Author James McBride explores the intersecting roles of race, family, and community in The Color of Water, his memoir of growing up in a biracial family. As this is his memoir, self-identity is developed primarily through reflecting on his own experience, but he learned that his mother’s journey was also particularly relevant.
As one of twelve children, coming of age for McBride meant asserting a definite role in a highly hierarchical structure, which the children, more than their parents, enforced. In an unusual family dynamic for the time, McBride’s mother was white, and his father was black; after his father died, she remarried, and her second husband was black as well. Because of segregation, they lived in a black neighborhood, and his mother rarely associated with other white people.
While the question of race was generally paramount in James’s mind, his mother downplayed it. She gained acceptance in their community, in part because of communal recognition for her strong role in raising the children. Despite acknowledging the differences in their appearance, his mother preferred not to talk about skin color, noting when she did that each of the children was a somewhat different tone and emphasizing their similarities to water, which constantly changes color.
In the turbulent 1960s, as James’s coming of age coincided with the Civil Rights Movement, he became intensely aware of race. Venturing out of his community, he first came to understand how these issues affected his position as a black man navigating a primarily white world. But he also had to confront the unusual situation of his own family, which included hard questions that he posed to his mother. As she told him of her difficult childhood and revealed that she was Jewish by birth and upbringing, he realized what huge steps she had taken in leaving home, converting to Christianity, and loving and marrying an African American pastor. James’s own journey to self-identity depended heavily on trying to understand his mother’s earlier life as well.
As the title itself says, "Color of Water" is a tribute to a white mother from her black son, and a memoir citing the experiences of a child who aimed to find his place in society, and within his people. The theme of self-identity comes straight from the words of McBride as he confronted his brothers and his mother and would continuously ask whether he was adopted or not, simply because he and his mother did not look alike.

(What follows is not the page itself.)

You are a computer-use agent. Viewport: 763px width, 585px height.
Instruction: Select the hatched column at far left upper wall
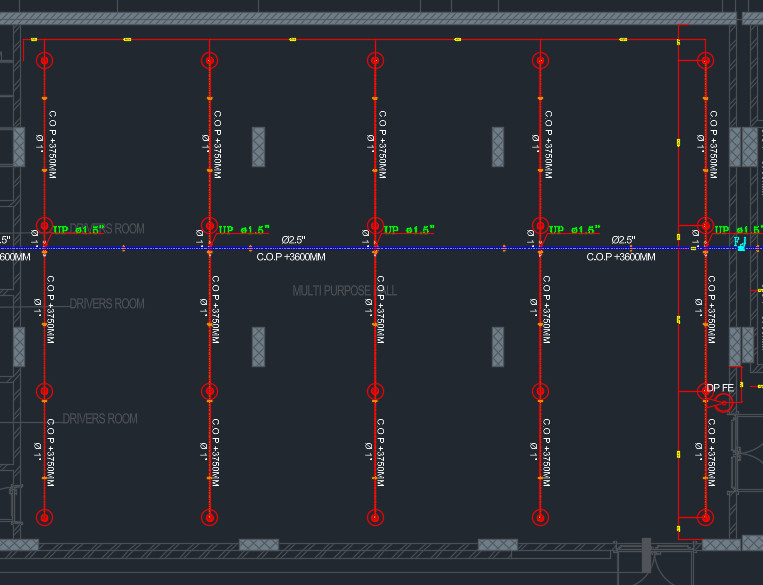[18, 147]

The string of the "color of water" came from his mother as she said that water has no color, and we are equally "colorless". McBride's self of identity came as a result of the intervention of his mother, and her insistance that their family opted to not let color be a priority in their view of self or others, and that God loved all people equally.
Mechanically speaking, the theme of self-identity you could say is developed through dialogue, self-realization, exploration, and comparison throughout the novel as it is a memoir and autobiographical account of a specific situation.